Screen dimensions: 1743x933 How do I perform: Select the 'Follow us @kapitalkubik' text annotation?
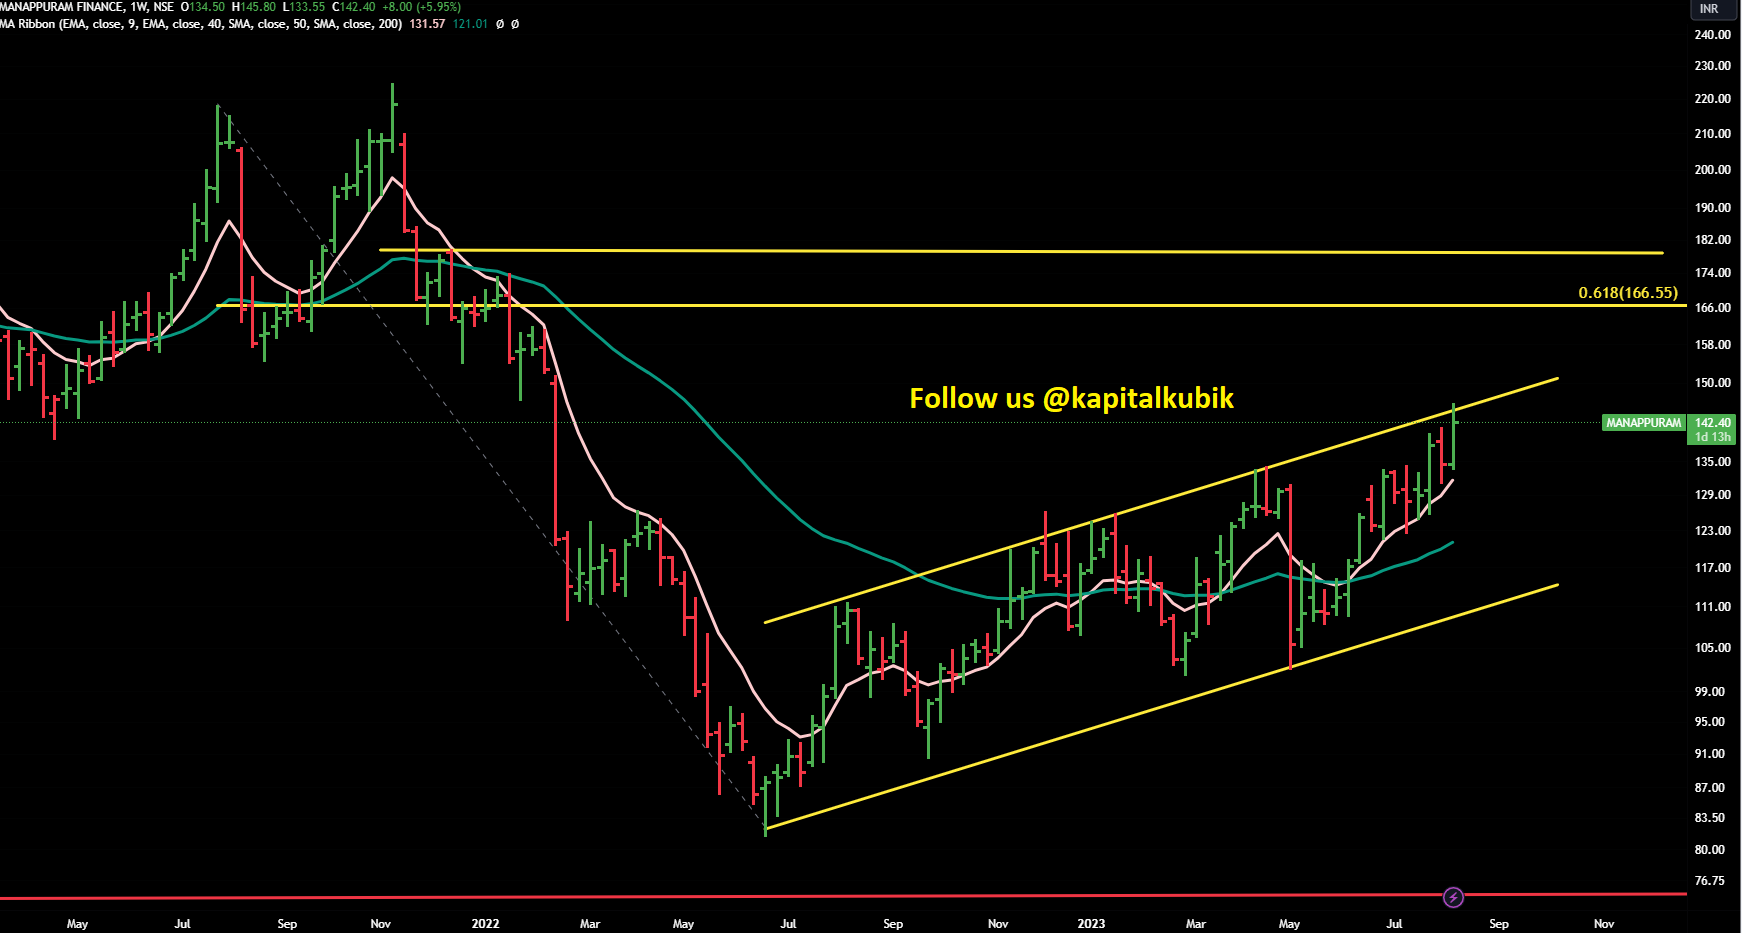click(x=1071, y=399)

++++

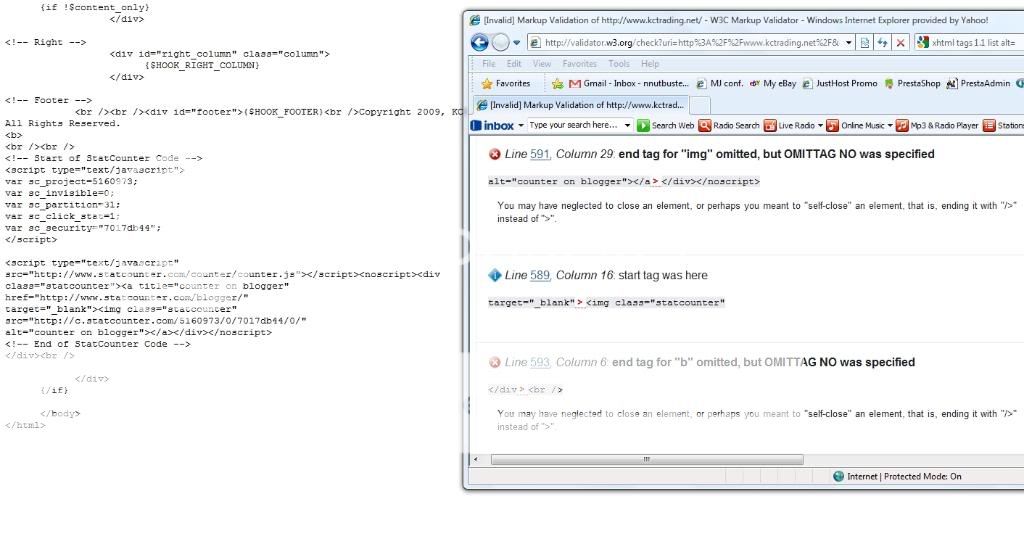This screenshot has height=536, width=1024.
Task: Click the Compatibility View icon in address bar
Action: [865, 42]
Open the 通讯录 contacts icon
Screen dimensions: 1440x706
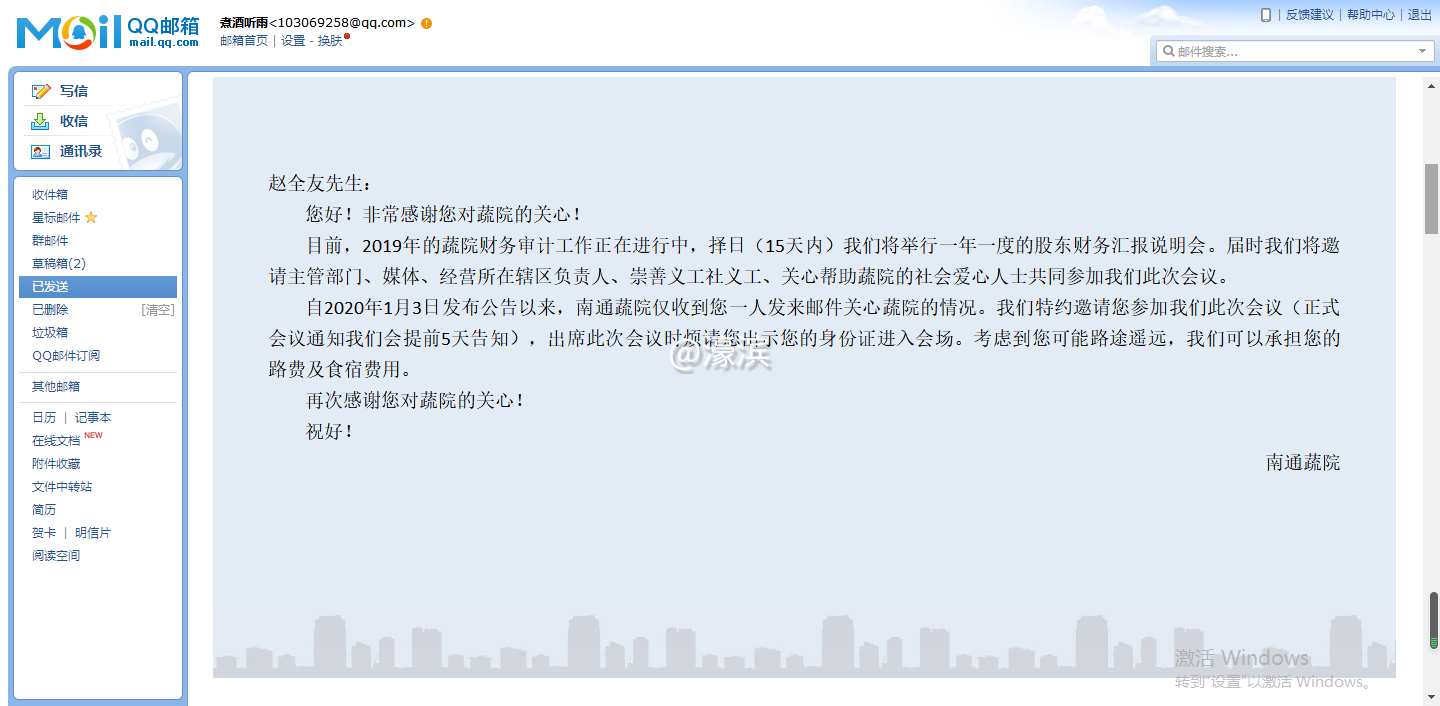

++++

→ PROBLEM
Above are some records; copy exactly the lines from the one with "Open the 通讯录 contacts icon" through the one with "Screen dimensions: 1440x706", both included, and no others.

→ REPLY TO THE TASK
Open the 通讯录 contacts icon
Screen dimensions: 1440x706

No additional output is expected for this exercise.